[Collected data entries]
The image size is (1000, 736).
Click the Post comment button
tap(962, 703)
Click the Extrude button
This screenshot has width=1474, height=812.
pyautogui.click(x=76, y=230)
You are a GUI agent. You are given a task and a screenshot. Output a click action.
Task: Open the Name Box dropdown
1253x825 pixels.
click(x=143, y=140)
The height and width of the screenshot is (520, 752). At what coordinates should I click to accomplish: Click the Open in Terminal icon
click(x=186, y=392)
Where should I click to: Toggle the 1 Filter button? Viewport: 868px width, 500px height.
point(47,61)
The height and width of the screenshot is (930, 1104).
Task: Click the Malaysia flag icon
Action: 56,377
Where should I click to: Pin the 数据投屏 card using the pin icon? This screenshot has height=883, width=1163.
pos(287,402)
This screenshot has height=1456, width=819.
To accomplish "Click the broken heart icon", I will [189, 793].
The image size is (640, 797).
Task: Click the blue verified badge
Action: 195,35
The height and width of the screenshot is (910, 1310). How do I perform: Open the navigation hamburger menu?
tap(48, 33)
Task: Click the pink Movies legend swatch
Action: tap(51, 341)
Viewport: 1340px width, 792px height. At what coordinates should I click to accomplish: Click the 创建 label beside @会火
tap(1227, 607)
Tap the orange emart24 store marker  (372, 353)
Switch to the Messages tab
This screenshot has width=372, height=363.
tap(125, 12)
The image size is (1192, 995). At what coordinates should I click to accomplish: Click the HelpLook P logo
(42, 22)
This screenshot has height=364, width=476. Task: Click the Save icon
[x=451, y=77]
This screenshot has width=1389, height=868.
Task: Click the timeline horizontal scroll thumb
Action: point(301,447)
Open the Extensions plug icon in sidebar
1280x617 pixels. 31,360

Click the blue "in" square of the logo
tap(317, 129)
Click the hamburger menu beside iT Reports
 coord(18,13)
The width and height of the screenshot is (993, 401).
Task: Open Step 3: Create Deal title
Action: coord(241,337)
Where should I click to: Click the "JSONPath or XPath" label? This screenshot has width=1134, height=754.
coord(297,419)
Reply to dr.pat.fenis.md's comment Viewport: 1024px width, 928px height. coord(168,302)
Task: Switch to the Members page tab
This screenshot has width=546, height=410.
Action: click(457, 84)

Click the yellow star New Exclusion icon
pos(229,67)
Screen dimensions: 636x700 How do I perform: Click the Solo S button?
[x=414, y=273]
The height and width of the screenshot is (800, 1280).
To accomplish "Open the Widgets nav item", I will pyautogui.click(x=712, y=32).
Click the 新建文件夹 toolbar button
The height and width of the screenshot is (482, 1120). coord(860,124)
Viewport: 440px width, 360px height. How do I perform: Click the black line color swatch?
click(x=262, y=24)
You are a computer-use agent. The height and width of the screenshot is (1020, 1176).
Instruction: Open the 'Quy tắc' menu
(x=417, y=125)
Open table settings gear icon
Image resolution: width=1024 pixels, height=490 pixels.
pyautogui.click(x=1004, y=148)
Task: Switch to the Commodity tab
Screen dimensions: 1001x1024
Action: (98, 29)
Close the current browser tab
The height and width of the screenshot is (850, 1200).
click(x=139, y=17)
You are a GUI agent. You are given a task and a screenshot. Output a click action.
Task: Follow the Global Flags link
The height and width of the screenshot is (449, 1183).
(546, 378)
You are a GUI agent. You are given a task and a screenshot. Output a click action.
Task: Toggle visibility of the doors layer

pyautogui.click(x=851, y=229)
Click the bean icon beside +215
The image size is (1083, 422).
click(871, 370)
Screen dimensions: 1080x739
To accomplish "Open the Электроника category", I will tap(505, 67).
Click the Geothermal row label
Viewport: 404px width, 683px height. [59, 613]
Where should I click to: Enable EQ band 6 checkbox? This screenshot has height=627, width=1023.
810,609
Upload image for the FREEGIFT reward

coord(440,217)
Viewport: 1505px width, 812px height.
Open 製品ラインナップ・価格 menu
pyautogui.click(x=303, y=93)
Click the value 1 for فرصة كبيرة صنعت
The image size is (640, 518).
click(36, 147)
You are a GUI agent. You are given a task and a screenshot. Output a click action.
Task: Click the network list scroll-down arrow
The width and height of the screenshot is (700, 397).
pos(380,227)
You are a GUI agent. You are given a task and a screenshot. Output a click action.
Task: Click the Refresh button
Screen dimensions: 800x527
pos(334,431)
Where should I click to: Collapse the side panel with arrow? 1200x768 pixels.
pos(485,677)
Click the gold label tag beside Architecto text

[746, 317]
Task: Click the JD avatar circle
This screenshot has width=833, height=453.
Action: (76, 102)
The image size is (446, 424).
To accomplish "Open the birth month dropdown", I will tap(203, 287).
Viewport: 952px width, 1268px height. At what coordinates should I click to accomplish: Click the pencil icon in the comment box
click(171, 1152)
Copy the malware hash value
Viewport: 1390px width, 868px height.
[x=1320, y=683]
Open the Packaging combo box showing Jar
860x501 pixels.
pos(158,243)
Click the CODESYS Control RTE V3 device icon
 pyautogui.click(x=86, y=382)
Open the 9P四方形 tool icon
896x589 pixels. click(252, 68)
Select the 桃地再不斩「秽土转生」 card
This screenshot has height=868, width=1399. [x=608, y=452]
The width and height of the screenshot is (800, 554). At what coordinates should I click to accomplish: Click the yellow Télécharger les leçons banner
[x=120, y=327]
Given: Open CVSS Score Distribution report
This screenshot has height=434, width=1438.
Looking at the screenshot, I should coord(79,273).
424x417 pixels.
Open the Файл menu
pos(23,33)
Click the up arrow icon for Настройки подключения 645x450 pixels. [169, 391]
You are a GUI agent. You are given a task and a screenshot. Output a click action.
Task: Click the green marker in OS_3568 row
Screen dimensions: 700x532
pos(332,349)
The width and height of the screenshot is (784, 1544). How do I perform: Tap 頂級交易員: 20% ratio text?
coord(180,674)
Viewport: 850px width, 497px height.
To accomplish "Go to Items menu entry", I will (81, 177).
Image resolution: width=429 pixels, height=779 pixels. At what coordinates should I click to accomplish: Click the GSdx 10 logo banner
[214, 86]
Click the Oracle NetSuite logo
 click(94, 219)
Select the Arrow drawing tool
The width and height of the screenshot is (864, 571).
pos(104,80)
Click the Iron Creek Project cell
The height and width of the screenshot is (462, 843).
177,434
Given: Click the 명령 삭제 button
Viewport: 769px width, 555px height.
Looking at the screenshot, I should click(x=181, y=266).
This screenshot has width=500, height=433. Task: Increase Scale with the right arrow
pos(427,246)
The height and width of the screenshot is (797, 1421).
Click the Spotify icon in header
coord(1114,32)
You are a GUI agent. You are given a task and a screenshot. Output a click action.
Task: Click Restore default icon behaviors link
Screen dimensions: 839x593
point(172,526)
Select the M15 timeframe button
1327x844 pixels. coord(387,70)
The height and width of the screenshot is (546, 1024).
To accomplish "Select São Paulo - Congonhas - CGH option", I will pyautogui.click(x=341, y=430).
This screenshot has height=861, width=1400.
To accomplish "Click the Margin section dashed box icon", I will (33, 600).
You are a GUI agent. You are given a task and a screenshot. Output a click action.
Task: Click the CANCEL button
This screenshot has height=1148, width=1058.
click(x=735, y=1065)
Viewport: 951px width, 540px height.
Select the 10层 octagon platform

## WHAT YOU SHOULD DO
Only lines holding the word "dropdown" are wanted, so copy each of them from the records above.

## REPLY TO THE TASK
Task: Open the Name Box dropdown
To accomplish "Open the birth month dropdown", I will tap(203, 287).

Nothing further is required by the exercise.